YESCARTA (axicabtagène ciloleucel) est une immunothérapie par lymphocytes T autologues génétiquement modifiés ciblant le CD19. Il s'agit d'une thérapie cellulaire avancée, parfois appelée thérapie par cellules T à récepteur antigénique chimérique (CAR-T).

Ce médicament est utilisé chez les adultes pour traiter certains types de cancer du sang, comme le lymphome diffus à grandes cellules B (LDGCB) et le lymphome de haut grade à cellules B (LHGCB) qui sont récidivants ou réfractaires à un traitement antérieur.
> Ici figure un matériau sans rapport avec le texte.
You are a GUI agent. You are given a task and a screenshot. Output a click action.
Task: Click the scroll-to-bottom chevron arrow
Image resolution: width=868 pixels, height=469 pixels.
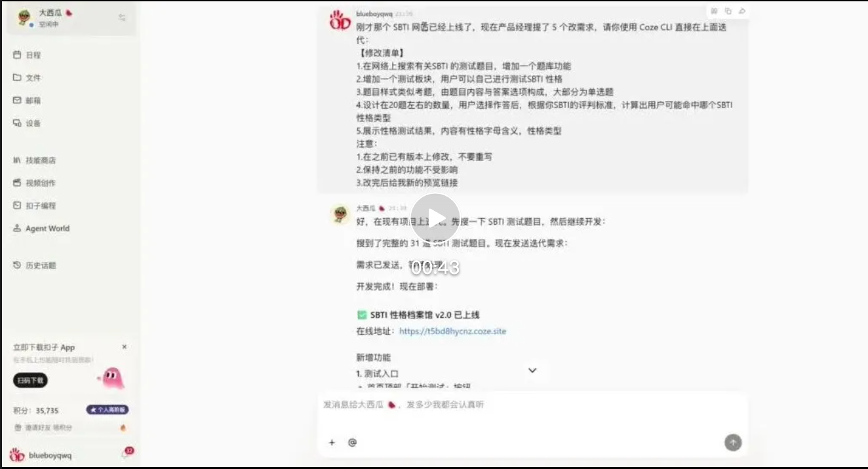(532, 371)
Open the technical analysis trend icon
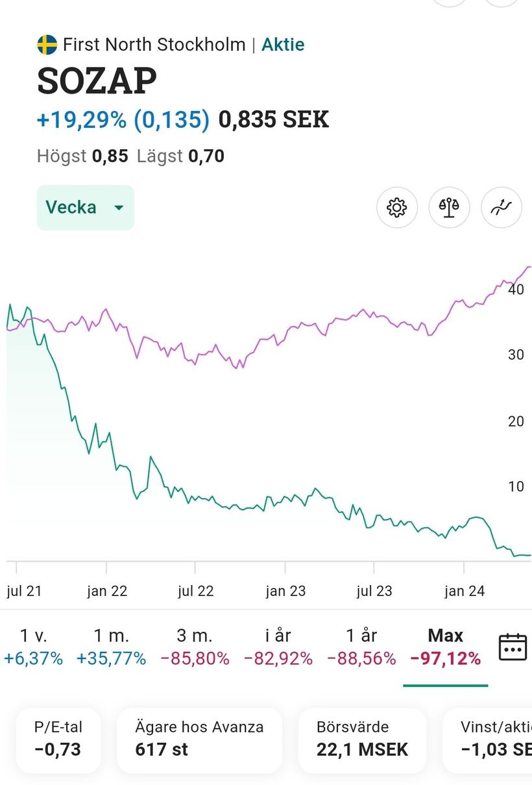532x785 pixels. point(502,208)
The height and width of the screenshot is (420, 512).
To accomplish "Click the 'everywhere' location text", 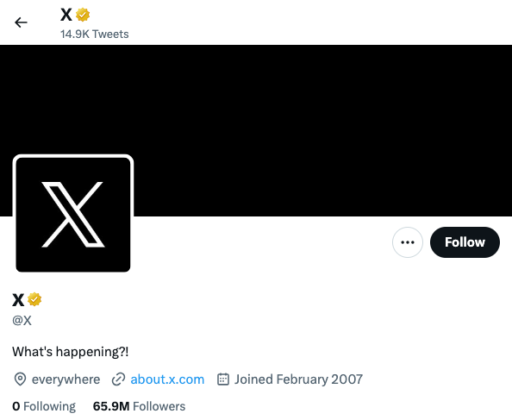I will click(66, 379).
Il est également indiqué pour le traitement du lymphome folliculaire (LF) récidivant ou réfractaire après deux lignes de traitement systémique ou plus.

Le traitement par YESCARTA est personnalisé pour chaque patient. Les cellules T du patient, un type de globule blanc qui fait partie du système immunitaire, sont prélevées à partir du sang, puis envoyées à un laboratoire spécialisé. Là, elles sont génétiquement modifiées pour exprimer un récepteur spécial, le CAR, qui les aide à reconnaître et à cibler une protéine appelée CD19 présente sur la surface des cellules cancéreuses.

Une fois modifiées, ces cellules T-CAR sont multipliées, puis réinjectées au patient par perfusion intraveineuse. Ces cellules T modifiées sont conçues pour localiser les cellules cancéreuses et les détruire, aidant ainsi à éliminer le cancer du corps.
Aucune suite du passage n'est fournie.